Akeem Smith’s No Gyal Can Test è un’esplorazione della cultura visiva, sonora e materiale emanata dalla dancehall, dove la forma ormai esportata globalmente viene compresa a partire dalla sua specificità sociale e politica e non semplicemente per il suo stile indimenticabile. Un happening locale, intergenerazionale e comunitario, la dancehall emerse originariamente a Kingston, in Giamaica, con la crescita della vita metropolitana della capitale. Decollando alla fine degli anni ’70 alle prime salvezze della risposta neo-liberale – cioè neo-coloniale – alle lotte anti-coloniali mondiali (che includevano l’indipendenza nazionale della Giamaica nel 1962), le famose regine della dancehall dell’isola caraibica hanno illuminato tutta la diaspora, sgambettando gli imperi e muovendosi alla velocità del consumo globalizzato.

Come rifiuto del disconoscimento e come scena di festa, la dancehall è un movimento che centra le periferie.
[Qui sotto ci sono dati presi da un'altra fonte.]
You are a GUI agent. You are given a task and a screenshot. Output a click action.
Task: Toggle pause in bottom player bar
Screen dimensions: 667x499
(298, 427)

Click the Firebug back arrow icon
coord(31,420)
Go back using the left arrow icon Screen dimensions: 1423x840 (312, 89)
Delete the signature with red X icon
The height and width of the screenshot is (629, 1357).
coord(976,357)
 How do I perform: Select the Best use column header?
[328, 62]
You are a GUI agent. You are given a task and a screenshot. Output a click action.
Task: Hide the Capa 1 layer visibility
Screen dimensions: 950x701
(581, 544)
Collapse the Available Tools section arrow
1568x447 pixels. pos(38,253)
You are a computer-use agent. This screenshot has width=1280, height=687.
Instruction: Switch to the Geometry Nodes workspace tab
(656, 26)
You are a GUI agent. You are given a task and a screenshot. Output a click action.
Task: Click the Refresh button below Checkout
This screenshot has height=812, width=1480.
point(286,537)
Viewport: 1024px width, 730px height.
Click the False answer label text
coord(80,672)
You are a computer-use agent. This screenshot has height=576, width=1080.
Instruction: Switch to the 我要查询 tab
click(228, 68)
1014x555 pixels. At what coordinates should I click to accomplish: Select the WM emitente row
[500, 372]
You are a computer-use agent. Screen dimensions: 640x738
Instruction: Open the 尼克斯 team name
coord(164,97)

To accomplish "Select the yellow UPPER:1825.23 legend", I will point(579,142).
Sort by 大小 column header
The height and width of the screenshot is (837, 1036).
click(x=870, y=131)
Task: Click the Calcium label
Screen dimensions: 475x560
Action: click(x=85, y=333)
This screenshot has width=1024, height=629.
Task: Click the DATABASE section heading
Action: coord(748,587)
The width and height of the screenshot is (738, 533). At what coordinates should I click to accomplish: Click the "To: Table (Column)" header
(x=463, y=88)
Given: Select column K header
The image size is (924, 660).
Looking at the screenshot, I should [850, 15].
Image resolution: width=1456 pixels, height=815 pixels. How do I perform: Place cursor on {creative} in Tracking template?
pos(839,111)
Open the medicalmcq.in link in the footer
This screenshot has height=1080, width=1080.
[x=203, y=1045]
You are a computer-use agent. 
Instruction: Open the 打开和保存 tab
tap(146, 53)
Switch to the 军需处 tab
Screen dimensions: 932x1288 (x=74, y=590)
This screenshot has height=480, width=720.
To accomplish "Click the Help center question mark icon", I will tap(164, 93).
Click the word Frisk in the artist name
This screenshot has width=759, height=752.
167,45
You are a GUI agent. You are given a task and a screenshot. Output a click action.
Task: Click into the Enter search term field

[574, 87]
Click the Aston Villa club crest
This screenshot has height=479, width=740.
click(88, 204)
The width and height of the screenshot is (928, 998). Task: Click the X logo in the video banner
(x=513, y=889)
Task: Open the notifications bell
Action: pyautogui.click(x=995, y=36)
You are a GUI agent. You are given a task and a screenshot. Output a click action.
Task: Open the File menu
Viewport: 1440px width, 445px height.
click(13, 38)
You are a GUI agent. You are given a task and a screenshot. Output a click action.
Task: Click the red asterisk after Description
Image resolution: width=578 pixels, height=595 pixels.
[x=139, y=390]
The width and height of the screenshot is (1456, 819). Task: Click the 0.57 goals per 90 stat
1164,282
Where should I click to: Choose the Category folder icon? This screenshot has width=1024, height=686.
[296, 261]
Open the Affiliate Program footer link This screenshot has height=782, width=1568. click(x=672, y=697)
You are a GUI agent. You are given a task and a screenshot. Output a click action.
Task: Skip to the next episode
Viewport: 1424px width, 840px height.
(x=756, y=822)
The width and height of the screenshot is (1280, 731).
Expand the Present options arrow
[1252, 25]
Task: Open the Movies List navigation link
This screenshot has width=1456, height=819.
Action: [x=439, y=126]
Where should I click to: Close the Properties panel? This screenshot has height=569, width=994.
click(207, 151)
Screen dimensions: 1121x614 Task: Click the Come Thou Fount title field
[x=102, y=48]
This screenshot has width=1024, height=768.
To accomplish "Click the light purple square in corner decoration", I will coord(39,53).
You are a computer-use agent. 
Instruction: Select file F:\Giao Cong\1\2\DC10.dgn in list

Sebbene No Gyal Can Test sia un progetto profondamente personale per lo stilista professionista e direttore creativo, Akeem Smith cura il suo vasto archivio di fotografie e la sua collezione di scene video (tramandata dalla Ouch Crew della sua madrina) per dare vita a una genealogia critica dello stile diasporico che continua a influenzare milioni di persone.

Vista dell'installazione: emAkeem Smith: No Gyal CanTest/em, Red Bull Arts, New York, 2020. Per gentile concessione dell'artista e di Red Bull Arts. Foto: Dario Lasagni.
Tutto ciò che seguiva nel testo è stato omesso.